Michael Lundy on why construction is the ideal job for GAA players in America 11 months ago

Michael Lundy on why construction is the ideal job for GAA players in America

Micheal Lundy left for America in 2015.

It was an opportunity he couldn't turn down. Travelling to New York on a Grad Visa, the Corofin club man was eager to explore the city that never sleeps. He had been in Boston twice when he was younger on J1 Visas in his formative years, and the American dream was always something that appealed to him.

He knew he was going to miss some football with Corofin and Galway but that was something he was prepared to do. As it turned out, having spent ten months in America, Lundy missed out on Galway's historic Connacht Championship success in 2016.

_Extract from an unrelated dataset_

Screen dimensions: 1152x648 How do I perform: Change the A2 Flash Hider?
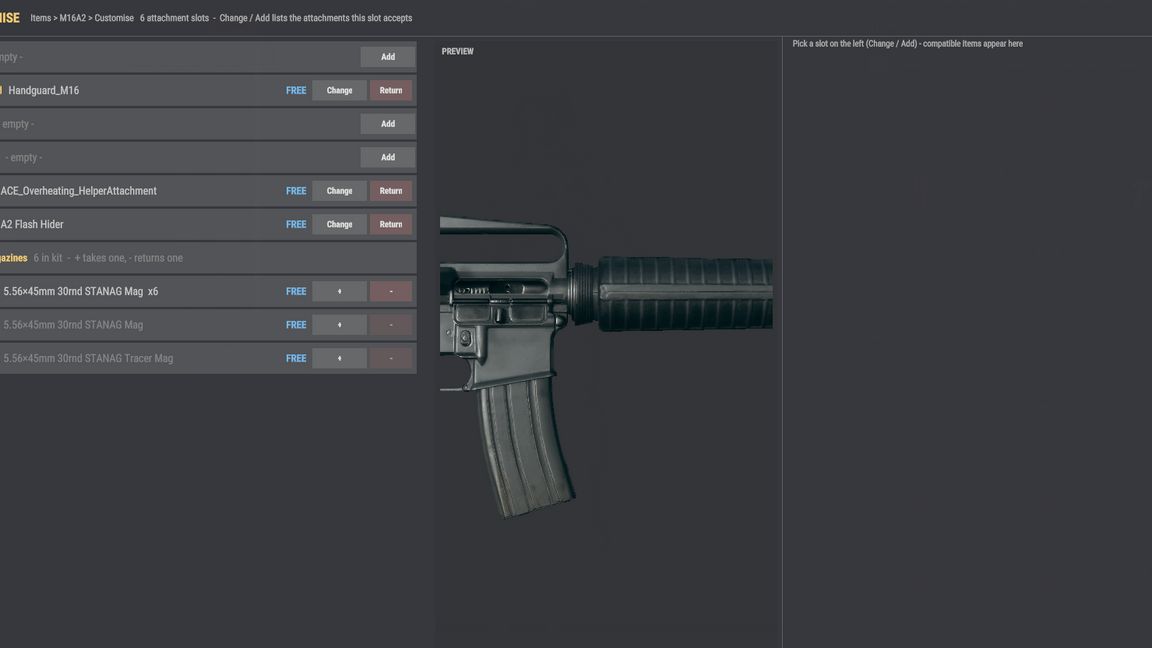(339, 224)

Corofin and Galway were never far from his mind on the other side of the world, and despite missing the training, the camaraderie, the competition and everything else about home and the GAA, he was kept busy in The Big Apple.

Lundy, who works with a HR company in Galway when he's at home spent his time in America in a very different line of employment in the states.

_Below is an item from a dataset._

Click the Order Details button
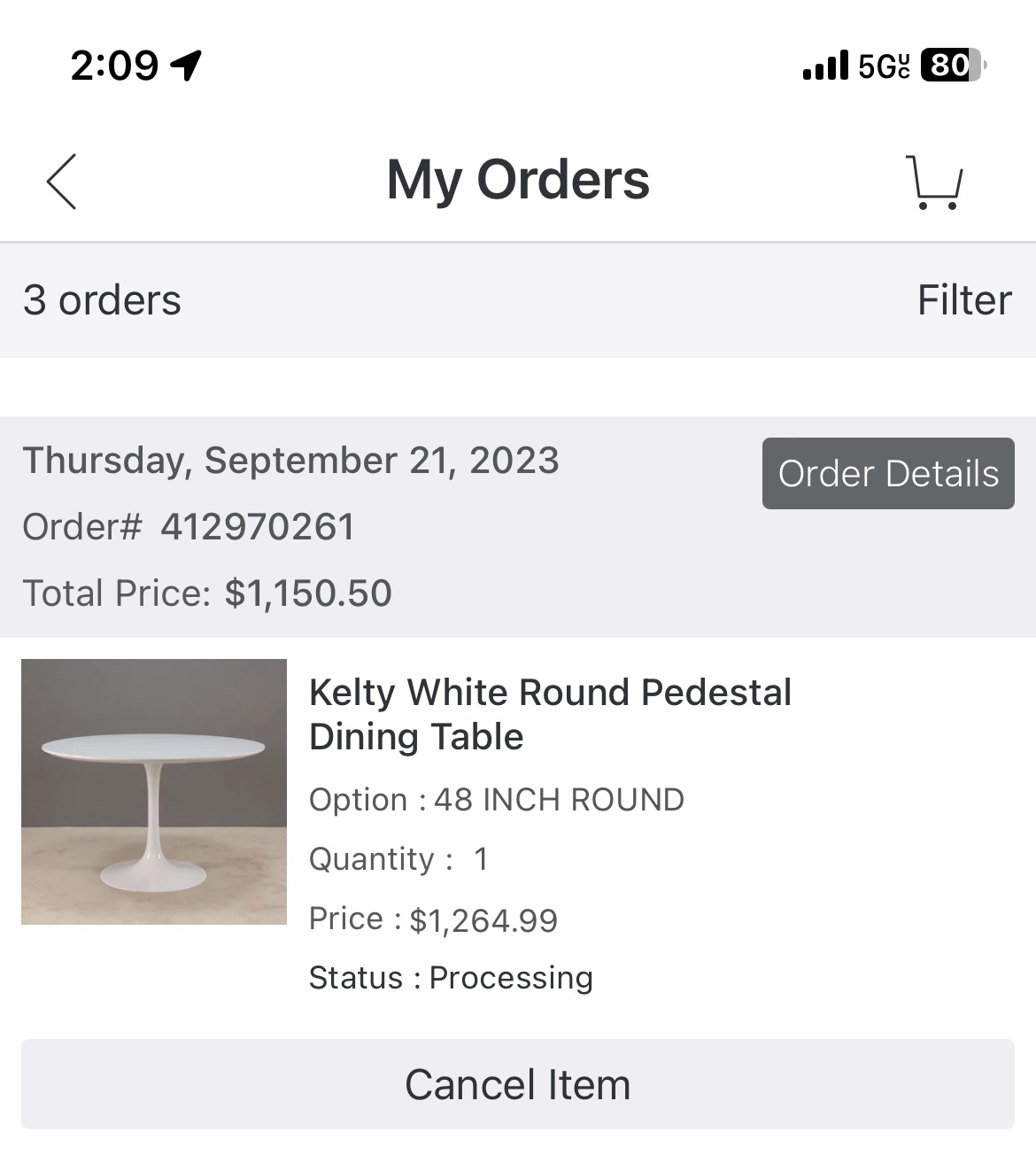 point(888,474)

He worked on a construction site. The labour was hard. The days were long, but as he says himself, it stood him in good stead in terms of his fitness upon his return to Ireland and even when he was playing football over there with the Donegal team in New York.

As many J1 students will agree, the hectic lifestyle can make it hard to fit in a gym programme on a consistent basis, and speaking from experience, Lundy felt that the old rural adage proved through that lifting blocks and tough manual labour will do the job for you.

"It also worked as a bit of gym work, a bit of hard labour did me no harm," he told us at a recent AIB GAA event.

The half forward, who travelled over with the intention of securing an office job within his degree, was swayed to the building side of things by the handiness of it all.

With a sound, accommodating boss over him, it turned out to be a good break for him.

"The construction now, it was just for an easier lifestyle, I suppose. The boss was lenient enough, he'd give you a couple of days off every now and then for travelling and stuff.

"It was easier to manage than just getting a job within an office where you couldn't be seen to be taking Mondays off after games and what not. It was more for the handiness of it. I could have worked in the office up there. It would have been within the degree and I probably would have qualified to work up there.

"The office was in Yonkers and I was in living Queens, it was an hour-and-a-half commute on the train. It was three hours a day [round trip]. The building site was 15 minutes from the house. I said, 'Yeah, the construction will do me'. "

Just like all Irish abroad, there was never a dull moment. Between football, work, travelling, sightseeing and a trip to Las Vegas for a Conor McGregor fight, he's happy he did everything there is to do over there.

"Yeah, I did a good bit. I would have spent the summer before in Boston. I travelled up to a few friends there and I travelled up to a few lads in Chicago, I knew a few lads who were over playing football for the summer. I went to Vegas with a few lads for a Conor McGregor fight. It's so accessible and while you're over there, you try to make the most of it.


Home now, and preparing for another All-Ireland club semi-final with Corofin, the lively half forward is back working in an office in Galway. He's happy to be back, because it'd be tough to balance the construction work with training.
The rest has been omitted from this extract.